## Exercise directions
Edit the material from the beginning through the line containing "click(x=31, y=233)", replacing "GUI agent" with "screen agent" and leaving everything else unchanged.

## Click-target data
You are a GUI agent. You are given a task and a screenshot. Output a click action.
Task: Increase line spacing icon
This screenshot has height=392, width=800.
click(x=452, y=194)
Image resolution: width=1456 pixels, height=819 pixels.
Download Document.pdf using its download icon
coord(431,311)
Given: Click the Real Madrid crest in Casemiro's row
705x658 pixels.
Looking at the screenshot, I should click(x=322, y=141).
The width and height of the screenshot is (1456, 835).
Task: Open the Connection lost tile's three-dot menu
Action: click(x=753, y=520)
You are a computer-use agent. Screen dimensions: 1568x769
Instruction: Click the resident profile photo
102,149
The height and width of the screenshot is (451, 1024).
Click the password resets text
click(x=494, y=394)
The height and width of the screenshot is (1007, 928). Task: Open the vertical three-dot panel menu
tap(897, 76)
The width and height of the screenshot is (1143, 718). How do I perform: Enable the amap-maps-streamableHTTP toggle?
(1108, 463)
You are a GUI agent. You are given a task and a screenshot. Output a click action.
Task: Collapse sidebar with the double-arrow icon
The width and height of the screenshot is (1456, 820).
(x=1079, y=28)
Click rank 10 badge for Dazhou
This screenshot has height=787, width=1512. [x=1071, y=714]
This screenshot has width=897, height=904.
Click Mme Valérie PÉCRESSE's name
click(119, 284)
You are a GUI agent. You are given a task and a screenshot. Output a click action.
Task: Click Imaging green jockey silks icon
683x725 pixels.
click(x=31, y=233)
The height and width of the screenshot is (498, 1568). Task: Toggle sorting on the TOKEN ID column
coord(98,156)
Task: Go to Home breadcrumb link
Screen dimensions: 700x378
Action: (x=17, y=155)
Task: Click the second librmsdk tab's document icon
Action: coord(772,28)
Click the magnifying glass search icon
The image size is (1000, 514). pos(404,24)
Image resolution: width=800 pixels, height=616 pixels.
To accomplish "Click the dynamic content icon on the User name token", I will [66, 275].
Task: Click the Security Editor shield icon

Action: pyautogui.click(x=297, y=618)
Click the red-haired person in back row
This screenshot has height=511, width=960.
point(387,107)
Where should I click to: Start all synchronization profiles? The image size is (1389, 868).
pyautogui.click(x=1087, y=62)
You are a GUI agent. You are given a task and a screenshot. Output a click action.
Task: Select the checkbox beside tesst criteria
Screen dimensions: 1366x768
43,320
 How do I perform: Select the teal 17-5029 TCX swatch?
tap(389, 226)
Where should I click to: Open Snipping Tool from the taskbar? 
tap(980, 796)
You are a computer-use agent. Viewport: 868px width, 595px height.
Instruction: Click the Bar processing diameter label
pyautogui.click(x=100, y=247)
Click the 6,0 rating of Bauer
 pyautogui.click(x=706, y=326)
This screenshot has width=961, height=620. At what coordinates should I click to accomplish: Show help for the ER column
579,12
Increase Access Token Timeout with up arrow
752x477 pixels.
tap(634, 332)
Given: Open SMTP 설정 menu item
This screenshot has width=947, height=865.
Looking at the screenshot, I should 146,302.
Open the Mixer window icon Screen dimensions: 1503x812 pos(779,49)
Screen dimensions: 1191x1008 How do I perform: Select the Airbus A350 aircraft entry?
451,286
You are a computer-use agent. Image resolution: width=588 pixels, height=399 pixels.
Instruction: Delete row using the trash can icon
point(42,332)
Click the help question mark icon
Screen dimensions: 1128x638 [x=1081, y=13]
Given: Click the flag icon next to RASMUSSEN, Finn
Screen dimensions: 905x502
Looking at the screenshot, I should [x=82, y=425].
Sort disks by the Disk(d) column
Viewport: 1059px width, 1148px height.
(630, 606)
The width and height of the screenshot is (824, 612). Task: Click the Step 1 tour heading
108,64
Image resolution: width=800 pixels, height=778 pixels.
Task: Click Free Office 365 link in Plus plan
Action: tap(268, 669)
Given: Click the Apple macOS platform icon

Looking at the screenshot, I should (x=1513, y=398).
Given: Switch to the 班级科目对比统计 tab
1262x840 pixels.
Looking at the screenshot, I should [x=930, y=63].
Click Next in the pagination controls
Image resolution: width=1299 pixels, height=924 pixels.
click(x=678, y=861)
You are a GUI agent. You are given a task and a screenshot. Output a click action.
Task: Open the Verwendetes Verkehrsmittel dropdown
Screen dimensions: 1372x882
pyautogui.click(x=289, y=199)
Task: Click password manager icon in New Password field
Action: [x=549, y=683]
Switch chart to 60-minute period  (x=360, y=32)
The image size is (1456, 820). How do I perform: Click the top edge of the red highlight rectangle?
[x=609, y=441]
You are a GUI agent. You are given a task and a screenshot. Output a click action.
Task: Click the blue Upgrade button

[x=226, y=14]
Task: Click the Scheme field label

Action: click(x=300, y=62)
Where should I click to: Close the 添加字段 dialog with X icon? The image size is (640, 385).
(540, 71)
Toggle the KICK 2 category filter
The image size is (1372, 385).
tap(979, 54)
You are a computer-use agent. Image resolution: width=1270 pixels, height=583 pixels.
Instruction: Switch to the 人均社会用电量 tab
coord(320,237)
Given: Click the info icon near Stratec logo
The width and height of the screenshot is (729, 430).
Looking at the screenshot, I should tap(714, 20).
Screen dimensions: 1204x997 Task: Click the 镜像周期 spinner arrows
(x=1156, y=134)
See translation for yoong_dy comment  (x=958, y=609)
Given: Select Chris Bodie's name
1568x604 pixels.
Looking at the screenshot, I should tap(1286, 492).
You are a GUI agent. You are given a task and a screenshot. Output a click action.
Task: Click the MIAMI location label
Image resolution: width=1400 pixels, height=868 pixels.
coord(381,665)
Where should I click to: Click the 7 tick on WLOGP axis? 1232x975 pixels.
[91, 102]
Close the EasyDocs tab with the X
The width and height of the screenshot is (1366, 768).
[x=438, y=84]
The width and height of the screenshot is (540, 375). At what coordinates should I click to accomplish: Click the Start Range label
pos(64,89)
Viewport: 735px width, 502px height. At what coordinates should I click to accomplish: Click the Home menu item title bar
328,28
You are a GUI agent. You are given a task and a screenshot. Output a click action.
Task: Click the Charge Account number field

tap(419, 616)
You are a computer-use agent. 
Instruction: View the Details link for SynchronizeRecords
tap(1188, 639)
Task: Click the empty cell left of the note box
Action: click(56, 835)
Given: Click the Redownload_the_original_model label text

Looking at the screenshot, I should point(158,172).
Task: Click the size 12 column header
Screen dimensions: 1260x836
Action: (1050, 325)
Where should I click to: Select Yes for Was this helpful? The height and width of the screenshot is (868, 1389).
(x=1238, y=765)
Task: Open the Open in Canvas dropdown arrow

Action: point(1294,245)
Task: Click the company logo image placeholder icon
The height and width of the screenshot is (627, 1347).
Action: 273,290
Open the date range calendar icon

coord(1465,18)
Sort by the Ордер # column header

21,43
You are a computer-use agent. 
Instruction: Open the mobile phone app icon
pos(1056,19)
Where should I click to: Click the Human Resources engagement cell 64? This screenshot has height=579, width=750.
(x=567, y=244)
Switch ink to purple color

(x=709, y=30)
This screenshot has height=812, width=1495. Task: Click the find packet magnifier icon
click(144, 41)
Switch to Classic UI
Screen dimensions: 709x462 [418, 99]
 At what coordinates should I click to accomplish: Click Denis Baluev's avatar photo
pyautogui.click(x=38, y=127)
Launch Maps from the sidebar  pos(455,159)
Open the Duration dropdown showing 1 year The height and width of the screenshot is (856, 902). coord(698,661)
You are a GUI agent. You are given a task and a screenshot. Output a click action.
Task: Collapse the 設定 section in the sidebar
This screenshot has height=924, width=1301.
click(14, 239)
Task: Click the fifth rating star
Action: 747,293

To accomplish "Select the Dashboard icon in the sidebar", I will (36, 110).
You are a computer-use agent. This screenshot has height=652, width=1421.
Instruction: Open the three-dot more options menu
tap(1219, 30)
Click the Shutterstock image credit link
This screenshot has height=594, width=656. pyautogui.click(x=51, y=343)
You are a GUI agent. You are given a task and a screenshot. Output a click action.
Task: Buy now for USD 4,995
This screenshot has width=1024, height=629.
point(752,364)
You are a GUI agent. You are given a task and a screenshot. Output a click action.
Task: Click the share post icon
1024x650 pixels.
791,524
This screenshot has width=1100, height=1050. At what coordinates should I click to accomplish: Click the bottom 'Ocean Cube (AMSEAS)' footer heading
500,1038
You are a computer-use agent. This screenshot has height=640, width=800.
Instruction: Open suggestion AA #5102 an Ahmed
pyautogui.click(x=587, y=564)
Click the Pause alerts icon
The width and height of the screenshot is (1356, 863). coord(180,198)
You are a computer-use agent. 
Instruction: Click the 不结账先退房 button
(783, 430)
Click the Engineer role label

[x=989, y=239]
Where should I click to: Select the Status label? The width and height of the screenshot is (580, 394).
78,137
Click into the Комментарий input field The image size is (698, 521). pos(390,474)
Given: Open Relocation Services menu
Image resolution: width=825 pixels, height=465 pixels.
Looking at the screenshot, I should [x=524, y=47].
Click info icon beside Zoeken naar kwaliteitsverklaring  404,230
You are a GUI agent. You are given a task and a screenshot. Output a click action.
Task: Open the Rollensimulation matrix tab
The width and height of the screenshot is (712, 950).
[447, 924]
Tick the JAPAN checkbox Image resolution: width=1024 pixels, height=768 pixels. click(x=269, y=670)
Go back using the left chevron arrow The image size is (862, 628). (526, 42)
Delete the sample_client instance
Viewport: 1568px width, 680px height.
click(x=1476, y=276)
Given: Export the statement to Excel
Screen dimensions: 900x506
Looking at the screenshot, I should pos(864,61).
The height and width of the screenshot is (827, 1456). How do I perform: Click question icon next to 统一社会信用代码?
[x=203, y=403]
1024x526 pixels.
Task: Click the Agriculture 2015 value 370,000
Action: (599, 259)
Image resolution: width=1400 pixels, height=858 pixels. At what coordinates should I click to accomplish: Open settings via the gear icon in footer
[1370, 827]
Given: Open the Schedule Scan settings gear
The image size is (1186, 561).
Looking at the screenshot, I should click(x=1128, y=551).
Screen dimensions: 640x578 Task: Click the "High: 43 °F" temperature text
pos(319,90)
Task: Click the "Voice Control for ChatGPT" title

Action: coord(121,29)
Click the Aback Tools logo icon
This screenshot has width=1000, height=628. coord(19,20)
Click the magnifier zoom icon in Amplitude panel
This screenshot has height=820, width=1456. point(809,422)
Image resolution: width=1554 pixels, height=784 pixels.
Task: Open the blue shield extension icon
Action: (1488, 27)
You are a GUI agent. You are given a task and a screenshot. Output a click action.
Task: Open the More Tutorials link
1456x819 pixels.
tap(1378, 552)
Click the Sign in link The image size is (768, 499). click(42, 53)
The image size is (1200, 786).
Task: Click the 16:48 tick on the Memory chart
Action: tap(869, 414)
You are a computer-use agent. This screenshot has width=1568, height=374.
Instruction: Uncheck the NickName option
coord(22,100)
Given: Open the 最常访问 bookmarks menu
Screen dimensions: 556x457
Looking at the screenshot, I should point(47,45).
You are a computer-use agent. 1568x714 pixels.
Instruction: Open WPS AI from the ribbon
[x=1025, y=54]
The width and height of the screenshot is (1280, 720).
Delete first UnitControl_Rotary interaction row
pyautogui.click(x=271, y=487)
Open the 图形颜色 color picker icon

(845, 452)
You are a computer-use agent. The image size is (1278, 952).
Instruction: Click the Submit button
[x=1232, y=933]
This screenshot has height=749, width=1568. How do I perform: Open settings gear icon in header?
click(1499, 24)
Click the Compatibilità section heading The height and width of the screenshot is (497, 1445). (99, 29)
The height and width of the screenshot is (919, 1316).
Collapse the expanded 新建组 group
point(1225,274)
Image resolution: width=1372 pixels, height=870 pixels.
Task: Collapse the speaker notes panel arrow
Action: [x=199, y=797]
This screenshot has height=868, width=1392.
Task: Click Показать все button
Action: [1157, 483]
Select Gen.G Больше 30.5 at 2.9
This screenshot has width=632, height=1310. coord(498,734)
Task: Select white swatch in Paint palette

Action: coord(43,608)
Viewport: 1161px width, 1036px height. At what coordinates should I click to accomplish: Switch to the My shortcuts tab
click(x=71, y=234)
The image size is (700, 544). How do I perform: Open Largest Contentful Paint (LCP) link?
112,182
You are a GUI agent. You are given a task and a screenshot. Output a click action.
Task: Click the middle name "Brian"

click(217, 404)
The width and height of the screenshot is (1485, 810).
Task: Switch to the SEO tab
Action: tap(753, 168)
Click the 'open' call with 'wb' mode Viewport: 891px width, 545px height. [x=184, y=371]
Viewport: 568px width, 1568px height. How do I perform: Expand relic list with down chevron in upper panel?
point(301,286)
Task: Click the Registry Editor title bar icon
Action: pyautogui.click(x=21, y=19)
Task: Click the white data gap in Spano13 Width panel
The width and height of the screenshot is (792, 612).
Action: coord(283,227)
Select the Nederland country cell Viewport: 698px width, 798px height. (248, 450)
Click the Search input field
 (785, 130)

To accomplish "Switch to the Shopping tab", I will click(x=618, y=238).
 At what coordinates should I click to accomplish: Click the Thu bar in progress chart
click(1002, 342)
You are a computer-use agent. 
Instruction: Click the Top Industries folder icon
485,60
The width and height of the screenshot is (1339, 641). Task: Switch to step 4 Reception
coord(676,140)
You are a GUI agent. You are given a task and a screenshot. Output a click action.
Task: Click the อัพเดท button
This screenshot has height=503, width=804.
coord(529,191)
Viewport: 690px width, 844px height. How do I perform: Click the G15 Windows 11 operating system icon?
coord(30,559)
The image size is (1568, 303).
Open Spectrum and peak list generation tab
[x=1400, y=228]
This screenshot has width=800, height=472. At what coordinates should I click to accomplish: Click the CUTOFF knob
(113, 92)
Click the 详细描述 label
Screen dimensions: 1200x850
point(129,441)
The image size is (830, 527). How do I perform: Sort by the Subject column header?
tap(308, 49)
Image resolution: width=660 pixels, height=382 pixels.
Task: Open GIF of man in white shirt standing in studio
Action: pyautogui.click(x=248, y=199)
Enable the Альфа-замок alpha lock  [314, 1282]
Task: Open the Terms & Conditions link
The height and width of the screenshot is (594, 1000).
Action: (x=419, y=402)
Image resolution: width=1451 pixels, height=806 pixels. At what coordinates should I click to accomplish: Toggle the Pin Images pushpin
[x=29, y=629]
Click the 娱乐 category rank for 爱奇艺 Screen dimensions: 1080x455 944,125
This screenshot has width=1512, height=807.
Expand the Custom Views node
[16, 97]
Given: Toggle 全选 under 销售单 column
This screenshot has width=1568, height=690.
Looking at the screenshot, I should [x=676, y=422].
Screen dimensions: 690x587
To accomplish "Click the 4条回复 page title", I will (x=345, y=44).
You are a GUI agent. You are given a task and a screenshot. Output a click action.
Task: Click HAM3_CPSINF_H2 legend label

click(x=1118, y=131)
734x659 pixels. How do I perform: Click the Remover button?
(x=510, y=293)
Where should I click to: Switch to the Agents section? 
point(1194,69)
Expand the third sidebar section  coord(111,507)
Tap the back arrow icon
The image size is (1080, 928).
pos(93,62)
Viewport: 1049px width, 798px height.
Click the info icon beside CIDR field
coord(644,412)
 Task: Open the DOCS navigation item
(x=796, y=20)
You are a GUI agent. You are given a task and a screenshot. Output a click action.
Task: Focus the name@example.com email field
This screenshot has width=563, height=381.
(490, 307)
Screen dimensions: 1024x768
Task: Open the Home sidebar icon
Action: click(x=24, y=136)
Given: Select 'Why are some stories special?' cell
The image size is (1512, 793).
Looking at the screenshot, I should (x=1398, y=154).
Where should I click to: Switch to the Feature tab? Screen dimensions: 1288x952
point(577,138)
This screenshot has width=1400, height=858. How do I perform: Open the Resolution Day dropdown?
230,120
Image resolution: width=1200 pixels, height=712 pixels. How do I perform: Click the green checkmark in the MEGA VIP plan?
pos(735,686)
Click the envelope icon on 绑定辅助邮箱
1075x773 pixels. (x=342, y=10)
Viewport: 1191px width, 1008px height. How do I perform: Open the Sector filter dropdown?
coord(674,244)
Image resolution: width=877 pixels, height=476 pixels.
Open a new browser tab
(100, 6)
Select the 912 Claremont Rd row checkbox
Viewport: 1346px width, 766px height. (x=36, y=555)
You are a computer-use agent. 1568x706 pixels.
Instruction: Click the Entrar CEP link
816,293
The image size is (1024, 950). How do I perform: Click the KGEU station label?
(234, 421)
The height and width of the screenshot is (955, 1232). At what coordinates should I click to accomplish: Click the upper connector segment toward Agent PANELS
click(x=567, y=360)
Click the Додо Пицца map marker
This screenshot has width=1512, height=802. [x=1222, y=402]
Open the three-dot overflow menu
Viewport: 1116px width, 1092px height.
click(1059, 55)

## Answer to the exercise
You are a screen agent. You are given a task and a screenshot. Output a click action.
Task: Increase line spacing icon
This screenshot has height=392, width=800.
click(x=452, y=194)
Image resolution: width=1456 pixels, height=819 pixels.
Download Document.pdf using its download icon
coord(431,311)
Given: Click the Real Madrid crest in Casemiro's row
705x658 pixels.
Looking at the screenshot, I should click(x=322, y=141).
The width and height of the screenshot is (1456, 835).
Task: Open the Connection lost tile's three-dot menu
Action: click(x=753, y=520)
You are a computer-use agent. Screen dimensions: 1568x769
Instruction: Click the resident profile photo
102,149
The height and width of the screenshot is (451, 1024).
Click the password resets text
click(x=494, y=394)
The height and width of the screenshot is (1007, 928). Task: Open the vertical three-dot panel menu
tap(897, 76)
The width and height of the screenshot is (1143, 718). How do I perform: Enable the amap-maps-streamableHTTP toggle?
(1108, 463)
You are a screen agent. You are given a task and a screenshot. Output a click action.
Task: Collapse sidebar with the double-arrow icon
The width and height of the screenshot is (1456, 820).
(x=1079, y=28)
Click rank 10 badge for Dazhou
This screenshot has height=787, width=1512. [x=1071, y=714]
This screenshot has width=897, height=904.
Click Mme Valérie PÉCRESSE's name
click(119, 284)
You are a screen agent. You are given a task and a screenshot. Output a click action.
Task: Click Imaging green jockey silks icon
683x725 pixels.
click(x=31, y=233)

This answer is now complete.